>>>>>

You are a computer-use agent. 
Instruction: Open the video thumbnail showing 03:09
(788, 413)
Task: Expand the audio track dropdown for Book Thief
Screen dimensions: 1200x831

<<<<<

• [Task prompt]:
Without omitting anything, output the data verbatim.

• [Response to the exercise]:
You are a computer-use agent. 
Instruction: Open the video thumbnail showing 03:09
(788, 413)
Task: Expand the audio track dropdown for Book Thief
Screen dimensions: 1200x831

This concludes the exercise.